> Task instructions
Exactly as written, output each of the lines below, with no images.
▼
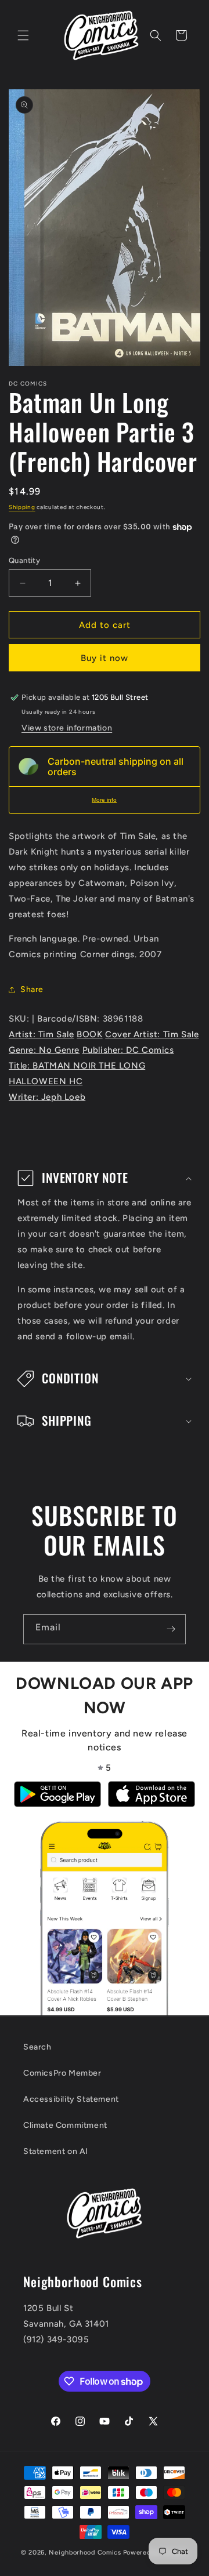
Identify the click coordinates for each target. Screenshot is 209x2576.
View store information (66, 728)
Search (37, 2047)
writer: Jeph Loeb (47, 1097)
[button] (23, 35)
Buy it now (104, 658)
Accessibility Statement (71, 2099)
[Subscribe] (170, 1629)
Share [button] (32, 989)
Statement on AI (55, 2151)
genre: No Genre (44, 1050)
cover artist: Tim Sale (152, 1034)
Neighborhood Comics (85, 2552)
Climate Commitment (65, 2125)
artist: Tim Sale (41, 1034)
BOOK (89, 1034)
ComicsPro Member (62, 2073)
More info (104, 800)
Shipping (22, 507)
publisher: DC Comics (128, 1050)
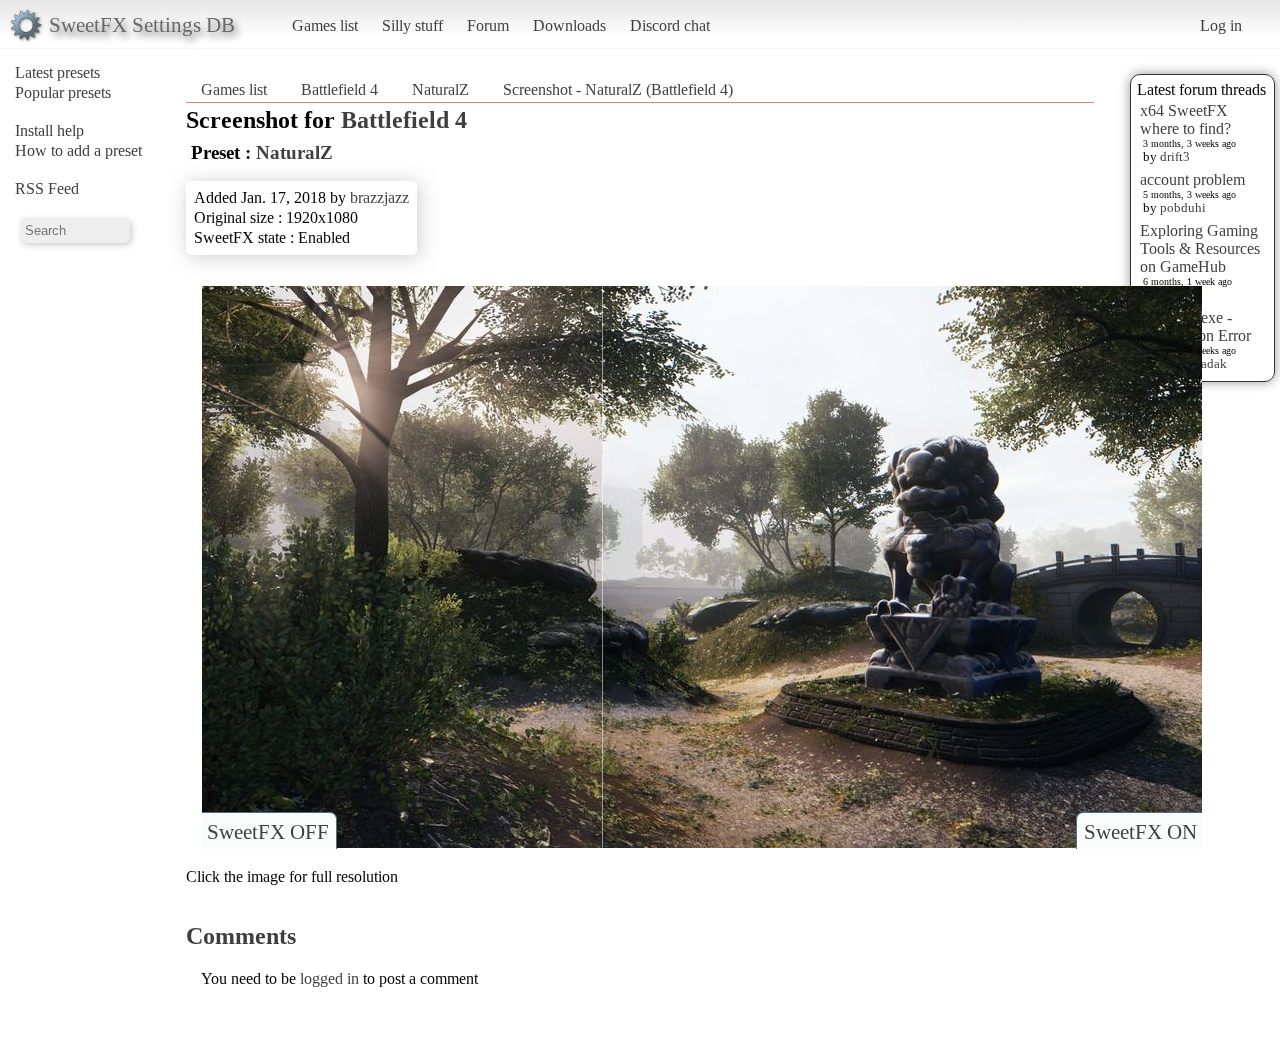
▲
> Answer for the task
Identify the click coordinates for each target. Screenshot is 209x2576.
View store information (66, 728)
Search (37, 2047)
writer: Jeph Loeb (47, 1097)
[button] (23, 35)
Buy it now (104, 658)
Accessibility Statement (71, 2099)
[Subscribe] (170, 1629)
Share [button] (32, 989)
Statement on AI (55, 2151)
genre: No Genre (44, 1050)
cover artist: Tim Sale (152, 1034)
Neighborhood Comics (85, 2552)
Climate Commitment (65, 2125)
artist: Tim Sale (41, 1034)
BOOK (89, 1034)
ComicsPro Member (62, 2073)
More info (104, 800)
Shipping (22, 507)
publisher: DC Comics (128, 1050)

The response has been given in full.